— START Data excerpts —

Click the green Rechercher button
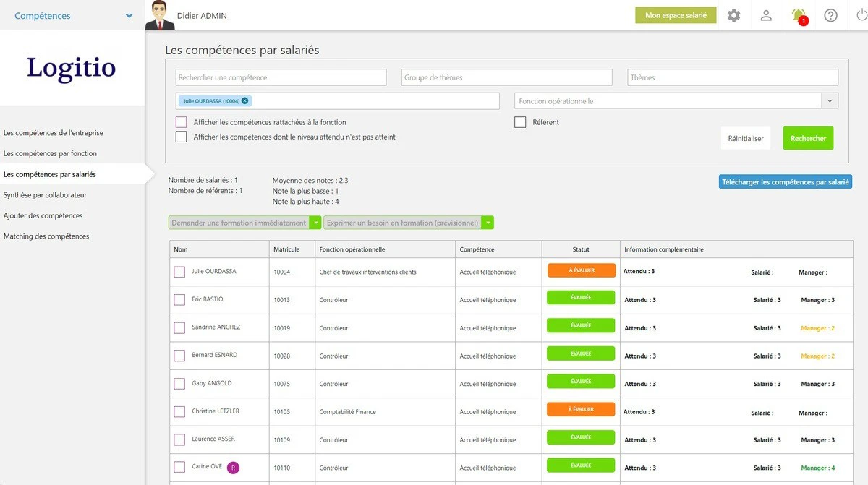868x485 pixels. coord(808,138)
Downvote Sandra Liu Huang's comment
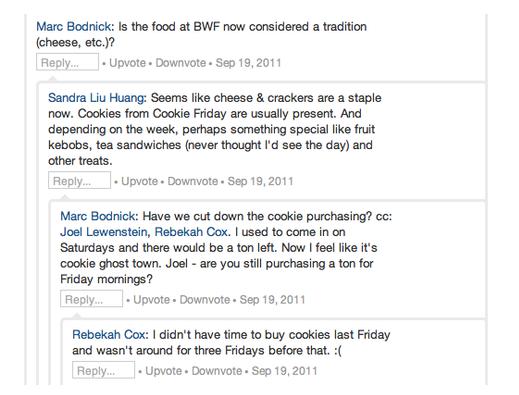The width and height of the screenshot is (519, 395). 193,181
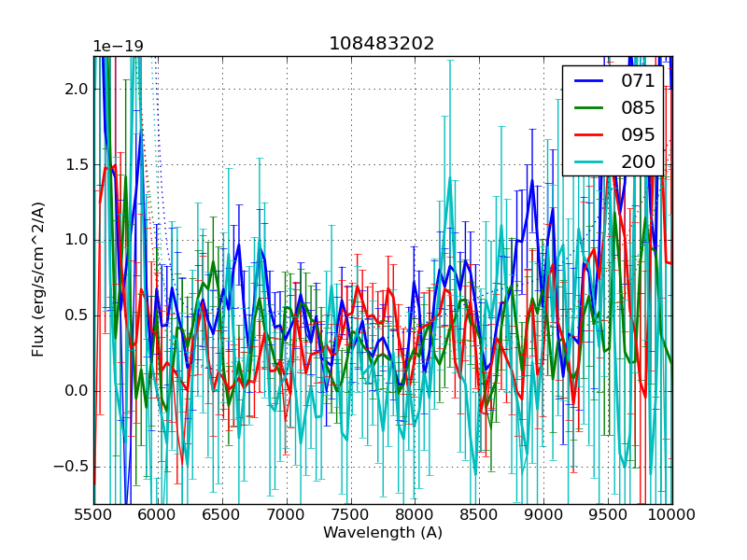Viewport: 747px width, 560px height.
Task: Click the 5500 x-axis tick label
Action: pos(94,515)
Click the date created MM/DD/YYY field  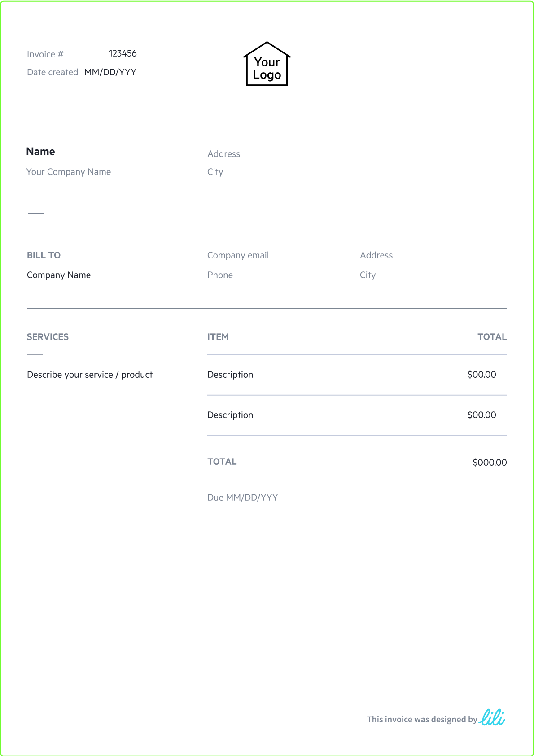[x=110, y=72]

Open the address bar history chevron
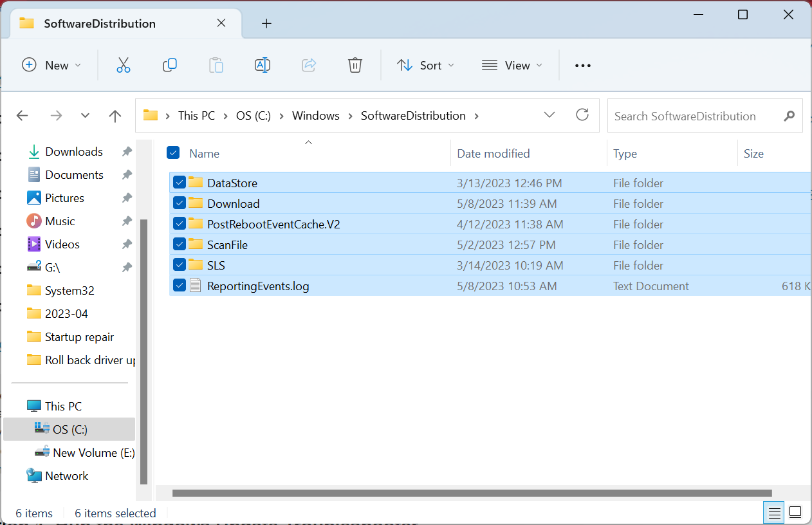(549, 115)
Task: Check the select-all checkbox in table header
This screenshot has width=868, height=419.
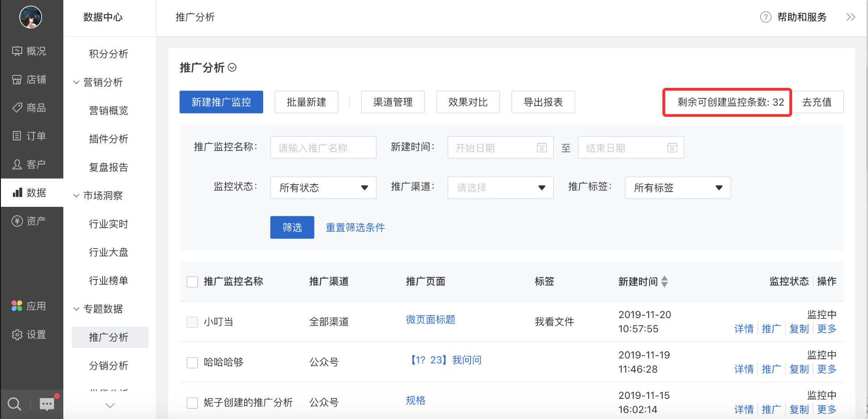Action: (192, 281)
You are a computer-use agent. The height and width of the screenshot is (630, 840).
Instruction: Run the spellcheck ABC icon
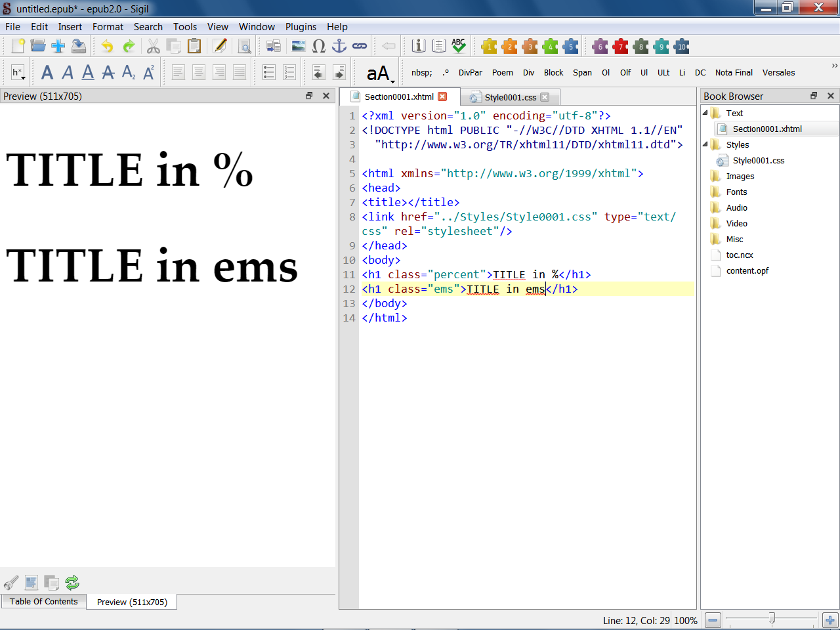[459, 46]
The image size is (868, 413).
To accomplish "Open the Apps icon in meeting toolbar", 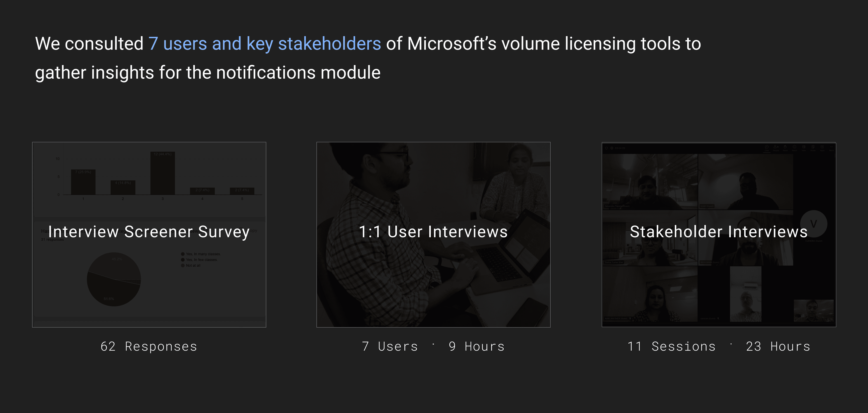I will pos(822,148).
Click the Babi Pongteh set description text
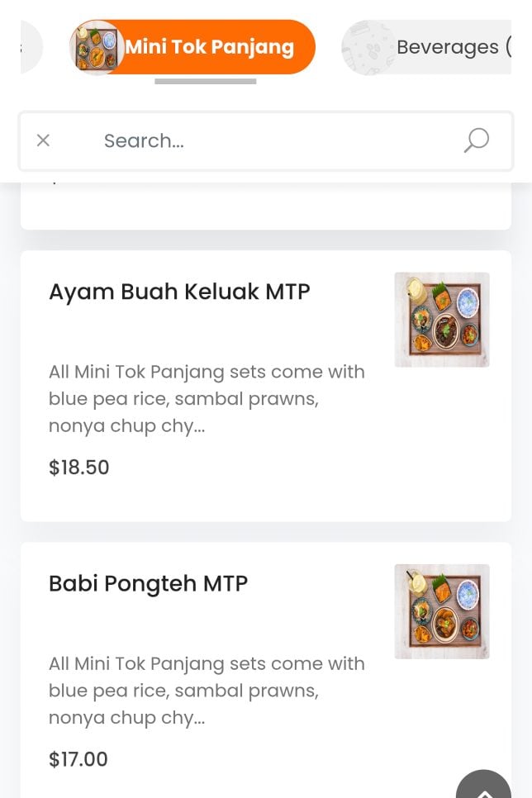The width and height of the screenshot is (532, 798). (x=207, y=691)
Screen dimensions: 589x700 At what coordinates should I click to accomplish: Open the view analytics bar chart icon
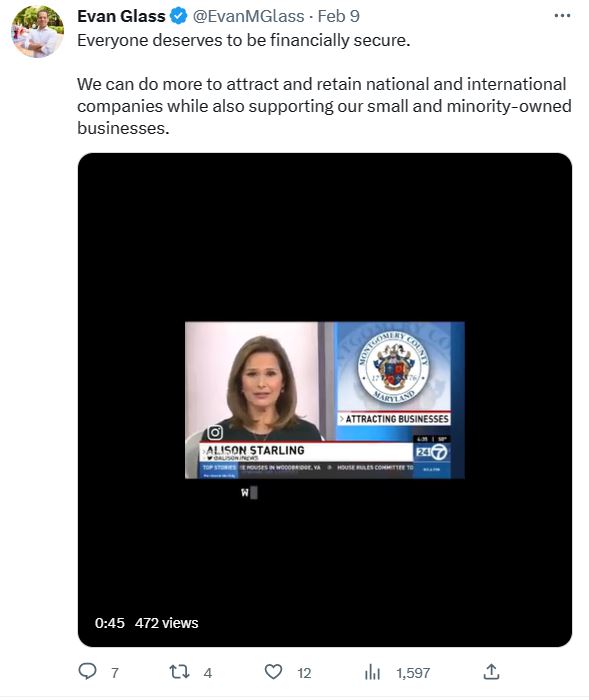coord(372,672)
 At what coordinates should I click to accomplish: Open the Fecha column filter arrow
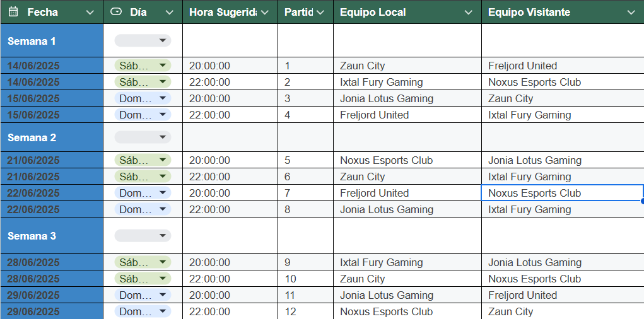(x=90, y=13)
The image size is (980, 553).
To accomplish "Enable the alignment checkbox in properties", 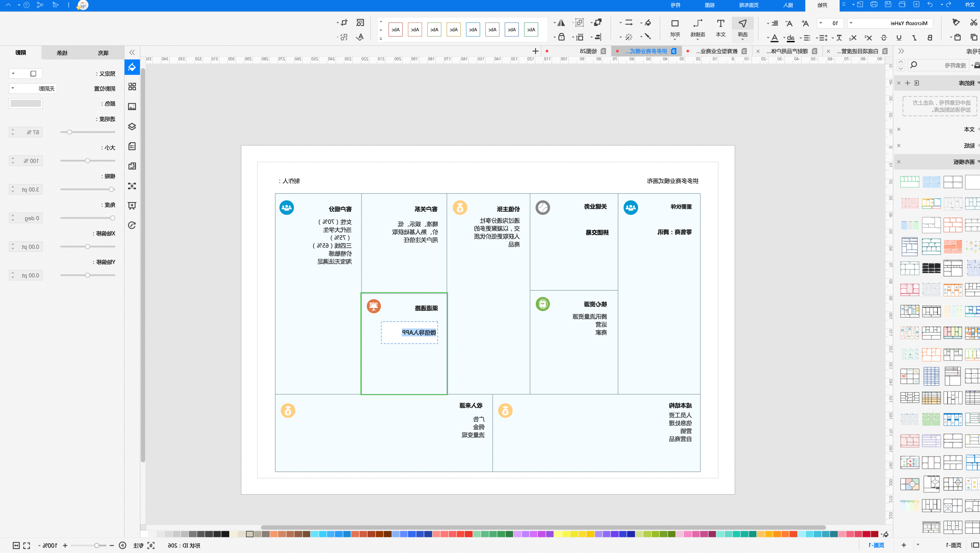I will click(x=33, y=73).
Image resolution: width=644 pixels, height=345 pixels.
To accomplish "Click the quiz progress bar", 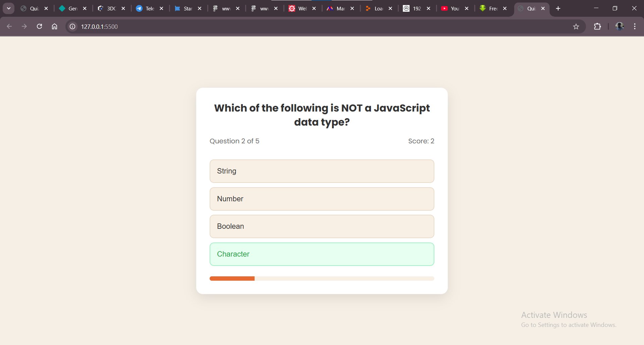I will (322, 278).
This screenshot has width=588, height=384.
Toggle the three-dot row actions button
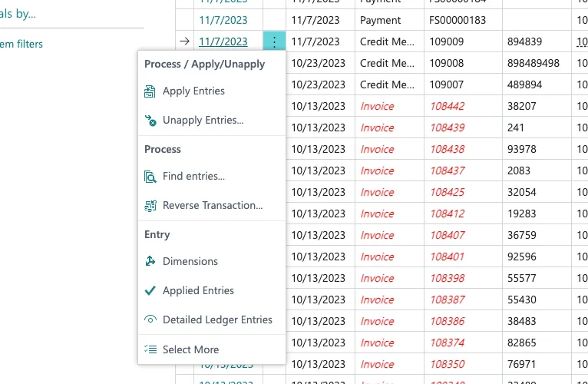point(274,41)
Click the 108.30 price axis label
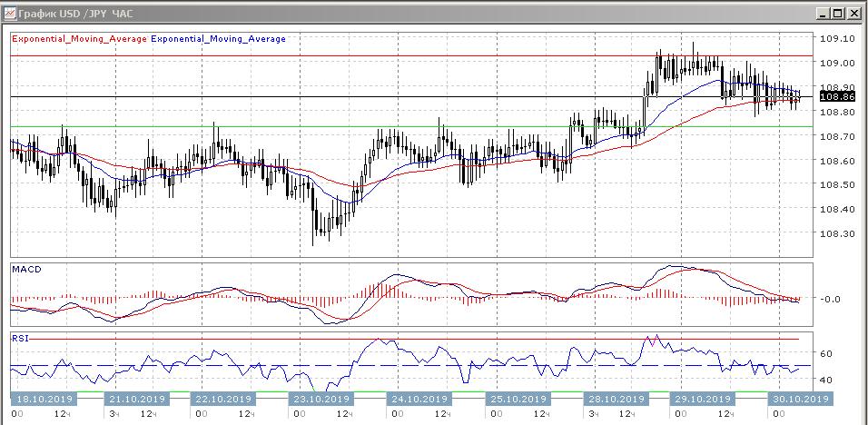This screenshot has width=868, height=425. coord(836,233)
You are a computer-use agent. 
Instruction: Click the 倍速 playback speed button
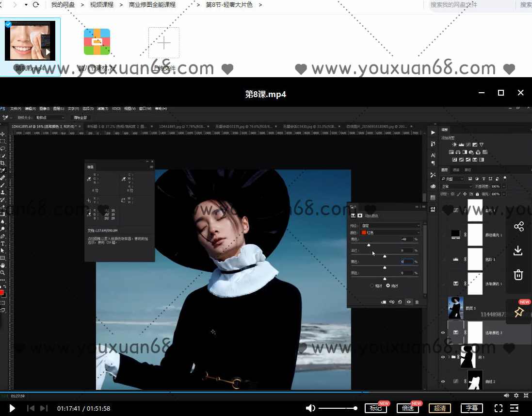(x=408, y=408)
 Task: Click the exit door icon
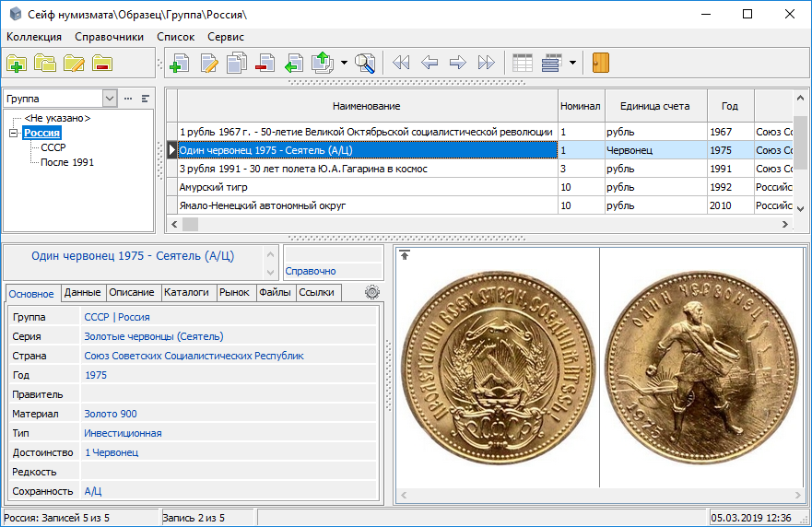[x=602, y=63]
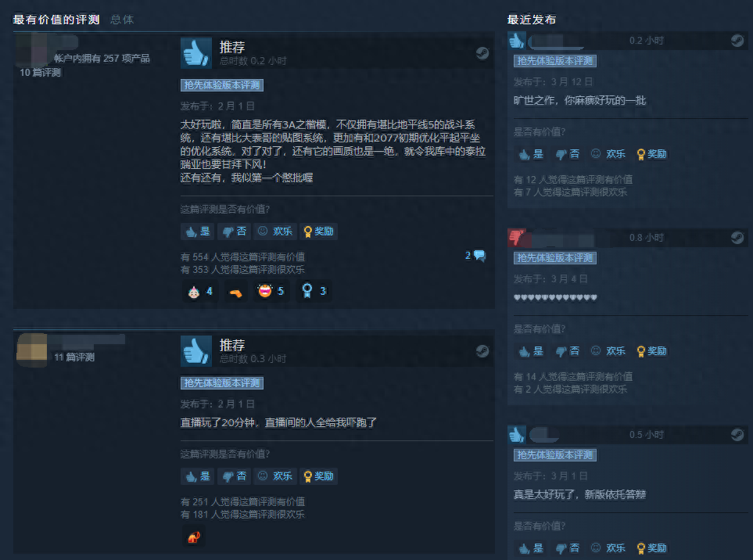
Task: Click the pointing hand award icon
Action: pyautogui.click(x=235, y=292)
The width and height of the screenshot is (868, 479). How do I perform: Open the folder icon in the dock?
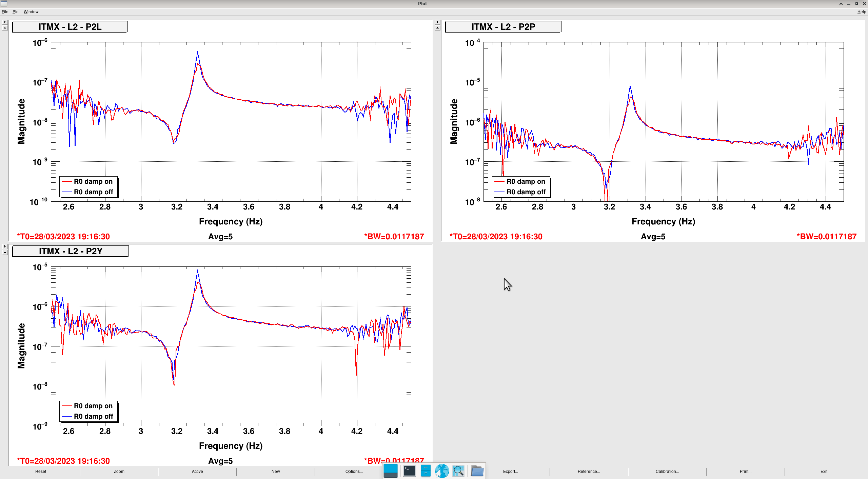pos(477,471)
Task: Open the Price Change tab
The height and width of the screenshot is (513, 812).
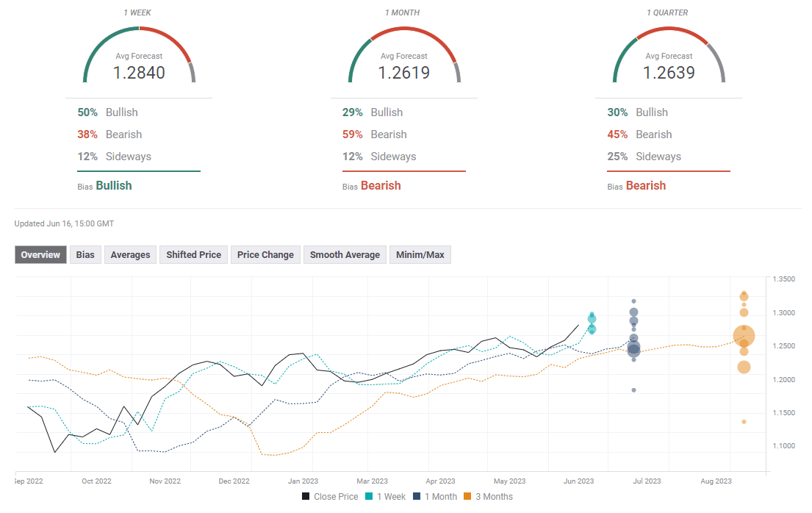Action: pos(265,255)
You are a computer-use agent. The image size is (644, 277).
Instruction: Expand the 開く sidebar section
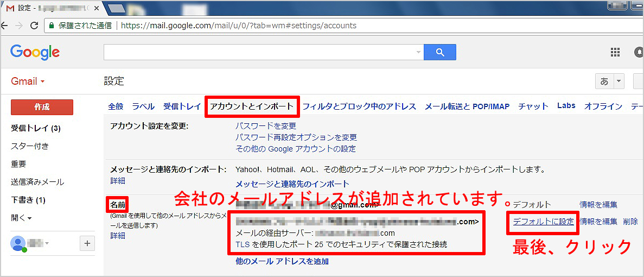point(21,218)
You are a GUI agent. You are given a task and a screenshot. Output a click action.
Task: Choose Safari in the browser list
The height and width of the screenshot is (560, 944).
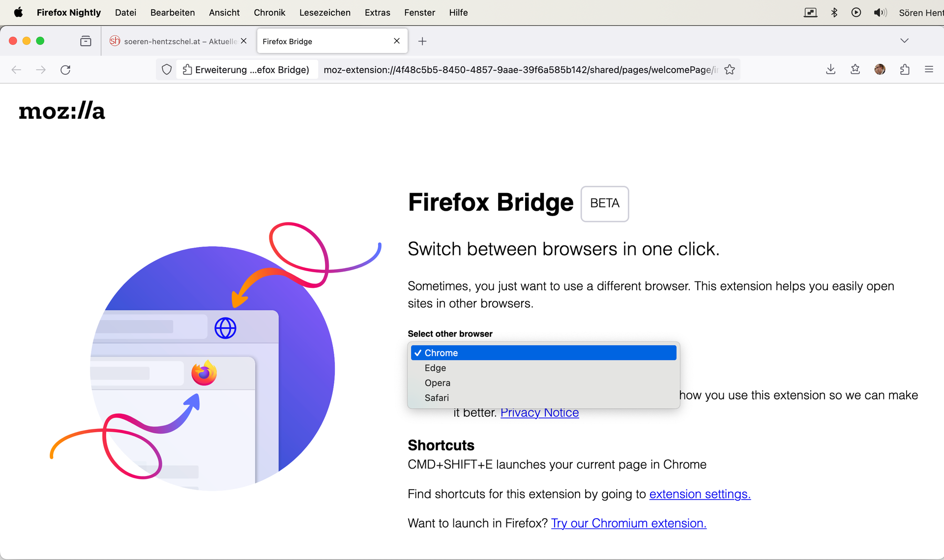[437, 398]
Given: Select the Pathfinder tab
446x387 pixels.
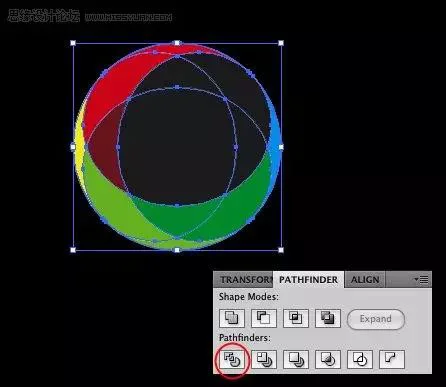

— END Data excerpts —

▸ Request:
Count the lines in the records above that contain the string "coordinates". Give only the number.

▸ Complete response:
2